◆ **Set task**
Copy the stretch of lines from the one containing "Given: Click the Upload arrow icon" through the one containing "Action: coord(253,23)", inclusive, and leave the pictures out.

◆ **Dataset content**
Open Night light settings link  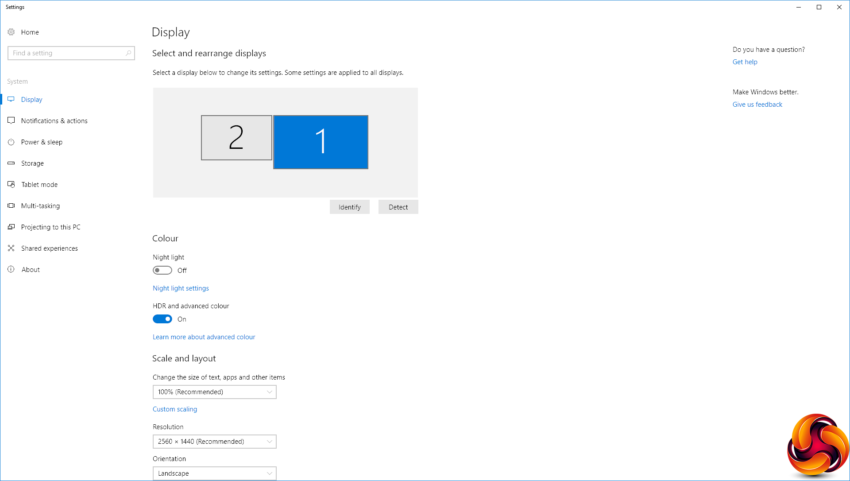(x=181, y=288)
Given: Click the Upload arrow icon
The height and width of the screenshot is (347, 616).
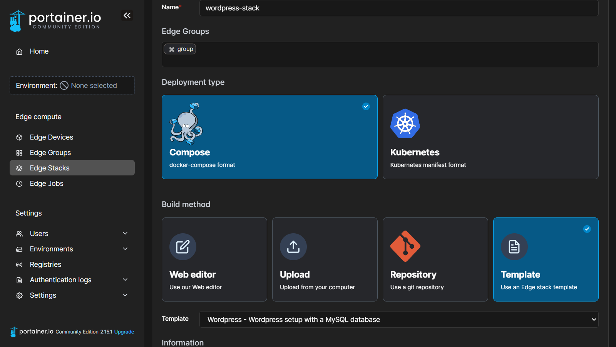Looking at the screenshot, I should [x=293, y=247].
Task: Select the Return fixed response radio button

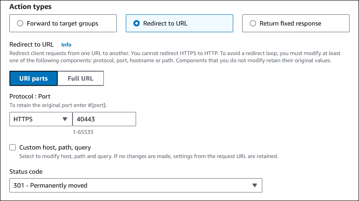Action: coord(253,23)

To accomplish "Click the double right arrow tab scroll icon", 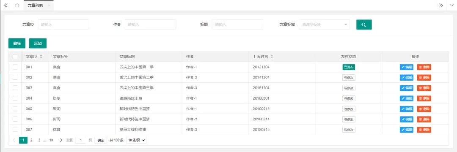I will (x=441, y=5).
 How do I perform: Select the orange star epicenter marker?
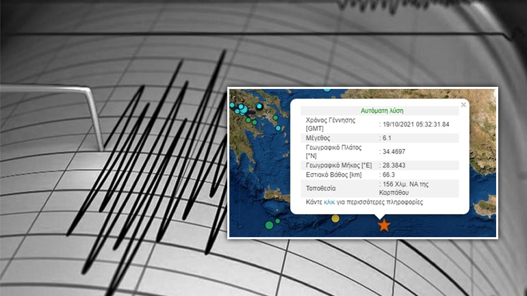coord(384,225)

◆ **The solution**
Given: Click the Upload arrow icon
The height and width of the screenshot is (347, 616).
Looking at the screenshot, I should [x=293, y=247].
Task: Select the Return fixed response radio button

Action: coord(253,23)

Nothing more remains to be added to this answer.